Связь этого интеллектуального и художественного движения с событиями во Франции на исходе XVIII века очевидна и не нуждается в дополнительных доказательствах. Однако «романтическая революция» по своему значению не меньше Великой французской революции. Во всяком случае, в сфере культуры романтизм имел не менее широкий исторический резонанс. Идеологи и художники сначала XIX, а потом и ХХ века то отталкивались от романтизма, то, напротив, возвращались к его открытиям, но никогда не «теряли его из виду». В той или иной степени он всегда оставался актуальным явлением. Процесс аккумуляции романтических идеологем и художественных форм, конечно, не исключал полемики и переосмысления, но он существовал на протяжении двух столетий. Этот процесс шел по разным направлениям и проявлял себя в разных сферах — идеологической, культурной, художественной.

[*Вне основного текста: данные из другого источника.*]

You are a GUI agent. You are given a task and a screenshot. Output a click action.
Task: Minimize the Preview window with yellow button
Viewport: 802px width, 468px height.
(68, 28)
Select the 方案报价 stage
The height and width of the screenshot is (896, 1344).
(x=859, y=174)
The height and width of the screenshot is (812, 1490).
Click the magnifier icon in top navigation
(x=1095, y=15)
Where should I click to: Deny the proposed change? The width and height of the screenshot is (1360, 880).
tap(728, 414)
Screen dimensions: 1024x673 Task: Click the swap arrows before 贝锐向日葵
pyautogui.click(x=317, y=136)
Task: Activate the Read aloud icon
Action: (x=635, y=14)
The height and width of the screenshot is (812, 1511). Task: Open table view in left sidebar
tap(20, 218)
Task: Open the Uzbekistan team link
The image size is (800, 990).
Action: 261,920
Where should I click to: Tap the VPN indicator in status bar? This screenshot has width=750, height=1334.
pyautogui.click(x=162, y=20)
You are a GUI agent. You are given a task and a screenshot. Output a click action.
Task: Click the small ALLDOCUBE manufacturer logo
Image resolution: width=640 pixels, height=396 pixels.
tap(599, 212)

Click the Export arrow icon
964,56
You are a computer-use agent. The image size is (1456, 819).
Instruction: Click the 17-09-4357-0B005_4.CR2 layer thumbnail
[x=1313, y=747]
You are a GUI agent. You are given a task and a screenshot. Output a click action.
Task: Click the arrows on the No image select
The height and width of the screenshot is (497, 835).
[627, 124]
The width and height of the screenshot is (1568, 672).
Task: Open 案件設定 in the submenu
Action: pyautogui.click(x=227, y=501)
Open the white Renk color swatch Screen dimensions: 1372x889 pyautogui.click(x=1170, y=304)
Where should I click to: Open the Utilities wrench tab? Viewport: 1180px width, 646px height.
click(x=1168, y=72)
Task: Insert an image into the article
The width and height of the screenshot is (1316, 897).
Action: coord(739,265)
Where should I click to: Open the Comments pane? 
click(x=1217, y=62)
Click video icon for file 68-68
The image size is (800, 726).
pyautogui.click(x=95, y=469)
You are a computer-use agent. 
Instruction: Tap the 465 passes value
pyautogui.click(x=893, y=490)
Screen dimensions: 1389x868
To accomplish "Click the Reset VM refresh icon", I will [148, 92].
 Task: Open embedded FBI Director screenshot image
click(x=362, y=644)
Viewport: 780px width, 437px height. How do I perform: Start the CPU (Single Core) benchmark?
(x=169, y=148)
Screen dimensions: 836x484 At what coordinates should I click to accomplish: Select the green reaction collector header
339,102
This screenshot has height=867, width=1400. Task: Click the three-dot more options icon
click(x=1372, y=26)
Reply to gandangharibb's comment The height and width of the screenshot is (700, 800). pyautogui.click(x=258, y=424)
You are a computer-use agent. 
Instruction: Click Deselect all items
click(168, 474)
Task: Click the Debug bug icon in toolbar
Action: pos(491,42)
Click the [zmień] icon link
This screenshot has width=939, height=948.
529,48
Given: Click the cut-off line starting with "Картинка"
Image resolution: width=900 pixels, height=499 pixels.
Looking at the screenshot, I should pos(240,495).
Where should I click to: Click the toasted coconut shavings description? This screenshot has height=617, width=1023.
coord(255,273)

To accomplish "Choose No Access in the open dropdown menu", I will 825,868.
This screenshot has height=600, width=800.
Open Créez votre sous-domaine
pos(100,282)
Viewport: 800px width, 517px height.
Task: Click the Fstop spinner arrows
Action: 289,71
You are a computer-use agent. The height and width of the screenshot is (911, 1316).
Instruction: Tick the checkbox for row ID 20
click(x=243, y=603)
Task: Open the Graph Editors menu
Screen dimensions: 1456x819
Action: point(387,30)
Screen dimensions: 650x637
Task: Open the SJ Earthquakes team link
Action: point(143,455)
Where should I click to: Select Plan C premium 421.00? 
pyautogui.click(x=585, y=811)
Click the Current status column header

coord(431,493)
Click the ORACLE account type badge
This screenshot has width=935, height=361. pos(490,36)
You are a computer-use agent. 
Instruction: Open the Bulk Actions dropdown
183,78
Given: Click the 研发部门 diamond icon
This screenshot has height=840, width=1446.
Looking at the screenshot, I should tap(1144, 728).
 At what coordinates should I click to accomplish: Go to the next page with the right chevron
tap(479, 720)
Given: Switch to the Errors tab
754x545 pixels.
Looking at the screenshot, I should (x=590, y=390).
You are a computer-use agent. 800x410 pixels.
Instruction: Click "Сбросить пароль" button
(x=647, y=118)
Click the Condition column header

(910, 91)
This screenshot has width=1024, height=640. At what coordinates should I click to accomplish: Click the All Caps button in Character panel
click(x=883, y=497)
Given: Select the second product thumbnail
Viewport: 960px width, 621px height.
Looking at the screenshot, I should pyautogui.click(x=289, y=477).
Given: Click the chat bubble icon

Сама открытость романтической системы обеспечивала разнонаправленность его последующего влияния. Романтизм — явление сложное. Не только в силу подчеркнутой и непрестанно подчеркиваемой индивидуальности его представителей, но и по причине разницы национальных традиций. Объявив полную свободу художника от всяких правил и регламентаций, романтики не придерживались каких-либо обязательных для всех деятелей движения идейных или эстетических установок. «Романтизм не создал собственного стиля в смысле отчетливо распознаваемого формального канона. Искусство романтизма определяется материалом и вытекающими из него настроениями», — пишет Экарт Клесман, один из современных исследователей романтического искусства6. Это справедливо. Но он создал новую культуру, предложил новые формы мышления.
Художественные создания отдельных романтиков, как правило, мало похожи друг на друга. Что общего, например, между лирическим романом Шатобриана «Рене» и «Эликсирами дьявола» Гофмана ? Гораздо меньше, чем, скажем, между комедиями Мольера и Фонвизина.
Романтизм выразил себя в разных жанрах, использовал разные формы речевого стиля, широко применял метафору и другие тропы, отражая все градации эмоционального состояния творческой личности. Однако, несмотря на присущую этому эстетическому феномену гетерогенность (впрочем, кажущуюся), есть и некоторые константы, позволяющие говорить о нем как о некоем целостном явлении.
Главное в том, что романтизм нашел новую точку отсчета. Он начал с личности, с человеческого духа, который диктует свои законы всему сущему. Отношения личности с миром, природой, историей, с будущим и даже с собственной душой в той или иной мере стояли в центре внимания деятелей романтического движения. Их находки впоследствии были частично поддержаны на следующих этапах развития художественной мысли, а частично опровергнуты. В основу искусства романтики тоже поставили волю (или произвол) творящего субъекта, стремясь «погрузить нас в прекрасный беспорядок фантазии»7, сознательно и решительно отказавшись от принципа подражания природе, со времен Аристотеля признававшегося основой художественного творчества.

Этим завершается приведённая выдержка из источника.